[Stored records]
⟨

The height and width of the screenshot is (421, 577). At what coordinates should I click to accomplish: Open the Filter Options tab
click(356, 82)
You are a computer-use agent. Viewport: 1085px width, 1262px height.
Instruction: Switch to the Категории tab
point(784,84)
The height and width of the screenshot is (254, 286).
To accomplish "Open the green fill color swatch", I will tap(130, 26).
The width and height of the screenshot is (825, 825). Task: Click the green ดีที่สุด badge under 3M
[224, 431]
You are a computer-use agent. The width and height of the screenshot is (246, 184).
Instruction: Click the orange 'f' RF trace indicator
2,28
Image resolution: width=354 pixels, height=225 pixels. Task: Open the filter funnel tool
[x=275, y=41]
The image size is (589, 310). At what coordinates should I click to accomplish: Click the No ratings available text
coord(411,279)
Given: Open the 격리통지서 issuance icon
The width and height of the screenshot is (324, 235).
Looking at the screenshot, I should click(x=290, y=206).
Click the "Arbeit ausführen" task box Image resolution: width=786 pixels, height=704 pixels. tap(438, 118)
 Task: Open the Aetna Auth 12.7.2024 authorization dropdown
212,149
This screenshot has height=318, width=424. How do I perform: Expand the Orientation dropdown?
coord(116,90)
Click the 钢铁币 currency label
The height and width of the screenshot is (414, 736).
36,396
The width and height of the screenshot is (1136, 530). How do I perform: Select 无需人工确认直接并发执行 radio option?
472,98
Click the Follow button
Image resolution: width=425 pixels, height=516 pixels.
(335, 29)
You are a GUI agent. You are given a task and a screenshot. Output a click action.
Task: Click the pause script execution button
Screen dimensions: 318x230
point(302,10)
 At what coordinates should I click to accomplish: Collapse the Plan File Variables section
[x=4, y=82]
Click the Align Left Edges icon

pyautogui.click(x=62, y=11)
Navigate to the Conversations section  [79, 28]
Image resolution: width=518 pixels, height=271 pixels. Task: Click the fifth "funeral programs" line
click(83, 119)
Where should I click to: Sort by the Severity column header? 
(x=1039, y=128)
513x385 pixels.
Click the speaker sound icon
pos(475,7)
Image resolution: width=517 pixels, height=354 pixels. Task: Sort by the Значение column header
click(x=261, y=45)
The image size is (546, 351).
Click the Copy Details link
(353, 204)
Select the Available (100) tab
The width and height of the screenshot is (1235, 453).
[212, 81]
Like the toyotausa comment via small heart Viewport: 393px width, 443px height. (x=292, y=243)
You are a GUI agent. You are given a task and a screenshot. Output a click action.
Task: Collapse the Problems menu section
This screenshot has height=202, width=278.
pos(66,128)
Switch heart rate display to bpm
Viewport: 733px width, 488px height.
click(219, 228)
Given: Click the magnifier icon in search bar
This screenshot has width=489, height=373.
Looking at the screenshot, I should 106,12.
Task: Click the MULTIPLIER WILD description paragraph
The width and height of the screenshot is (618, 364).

⟩

▶ **EXERCISE**: Every record above must be repeated word for word.

▶ **SOLUTION BELOW**:
The height and width of the screenshot is (421, 577). At what coordinates should I click to accomplish: Open the Filter Options tab
click(356, 82)
You are a computer-use agent. Viewport: 1085px width, 1262px height.
Instruction: Switch to the Категории tab
point(784,84)
The height and width of the screenshot is (254, 286).
To accomplish "Open the green fill color swatch", I will tap(130, 26).
The width and height of the screenshot is (825, 825). Task: Click the green ดีที่สุด badge under 3M
[224, 431]
You are a computer-use agent. The width and height of the screenshot is (246, 184).
Instruction: Click the orange 'f' RF trace indicator
2,28
Image resolution: width=354 pixels, height=225 pixels. Task: Open the filter funnel tool
[x=275, y=41]
The image size is (589, 310). At what coordinates should I click to accomplish: Click the No ratings available text
coord(411,279)
Given: Open the 격리통지서 issuance icon
The width and height of the screenshot is (324, 235).
Looking at the screenshot, I should click(x=290, y=206).
Click the "Arbeit ausführen" task box Image resolution: width=786 pixels, height=704 pixels. tap(438, 118)
 Task: Open the Aetna Auth 12.7.2024 authorization dropdown
212,149
This screenshot has height=318, width=424. How do I perform: Expand the Orientation dropdown?
coord(116,90)
Click the 钢铁币 currency label
The height and width of the screenshot is (414, 736).
36,396
The width and height of the screenshot is (1136, 530). How do I perform: Select 无需人工确认直接并发执行 radio option?
472,98
Click the Follow button
Image resolution: width=425 pixels, height=516 pixels.
(335, 29)
You are a GUI agent. You are given a task and a screenshot. Output a click action.
Task: Click the pause script execution button
Screen dimensions: 318x230
point(302,10)
 At what coordinates should I click to accomplish: Collapse the Plan File Variables section
[x=4, y=82]
Click the Align Left Edges icon

pyautogui.click(x=62, y=11)
Navigate to the Conversations section  [79, 28]
Image resolution: width=518 pixels, height=271 pixels. Task: Click the fifth "funeral programs" line
click(83, 119)
Where should I click to: Sort by the Severity column header? 
(x=1039, y=128)
513x385 pixels.
Click the speaker sound icon
pos(475,7)
Image resolution: width=517 pixels, height=354 pixels. Task: Sort by the Значение column header
click(x=261, y=45)
The image size is (546, 351).
Click the Copy Details link
(353, 204)
Select the Available (100) tab
The width and height of the screenshot is (1235, 453).
[212, 81]
Like the toyotausa comment via small heart Viewport: 393px width, 443px height. (x=292, y=243)
You are a GUI agent. You are given a task and a screenshot. Output a click action.
Task: Collapse the Problems menu section
This screenshot has height=202, width=278.
pos(66,128)
Switch heart rate display to bpm
Viewport: 733px width, 488px height.
click(219, 228)
Given: Click the magnifier icon in search bar
This screenshot has width=489, height=373.
Looking at the screenshot, I should 106,12.
Task: Click the MULTIPLIER WILD description paragraph
The width and height of the screenshot is (618, 364).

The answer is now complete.